# Pile - O - Bikes



## Gasbag (Jul 12, 2016)

Words fail me

http://bn.craigslist.org/bop/5634552849.html


----------



## fordmike65 (Jul 12, 2016)

Dig in!


----------



## Awhipple (Jul 12, 2016)

I would be all over that! There has to be at least one good one in there! Half the fun is the hunt!


----------



## Awhipple (Jul 12, 2016)

Let me rephrase this. The price is probably to high but I would love digging into that to see what's there.


----------



## Freqman1 (Jul 12, 2016)

Now that is a true POS! V/r Shawn


----------



## CrazyDave (Jul 12, 2016)

Words dont fail me, I need only one, SCRAP.


----------



## sfhschwinn (Jul 12, 2016)

I SEE A LOT OF POTENTIAL IN THERE NO JOKE I WOULD DEF GIVE HIM $300 AND MAKE A KILLING AFTER I FIX ALL THOSE OLD 10 SPEEDS!!!to redo a racer only cost 20 tires, 2 both sets of brakes, $6or so on 4 cables-$30 all together


----------



## Intense One (Jul 12, 2016)

Let me see....someone pays him $300 to clean up his messy yard......good deal for him!


----------



## Gasbag (Jul 13, 2016)

Center right in the photo is a wheel with huge spokes.

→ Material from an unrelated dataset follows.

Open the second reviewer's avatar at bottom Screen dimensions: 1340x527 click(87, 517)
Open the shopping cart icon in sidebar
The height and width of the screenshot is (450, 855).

Is that a bicycle wheel?


----------



## rideahiggins (Jul 13, 2016)

Gasbag said:


> Center right in the photo is a wheel with huge spokes. Is that a bicycle wheel?
> 
> View attachment 339240



I have a Worksman trike with rear wheels with spokes like that.


----------



## partsguy (Jul 13, 2016)

There's money in the parts, but I'd pay no more than scrap price. Lots of labor involved for this one.

Sent from my SM-G930V using Tapatalk


----------



## vincev (Jul 13, 2016)

Some new collector will get hooked into buying a pile of scrap.Again Quantity over quality.lol


----------



## Boris (Jul 13, 2016)

Some people have no qualms about destroying habitat. Rats gotta have a place to live too.


----------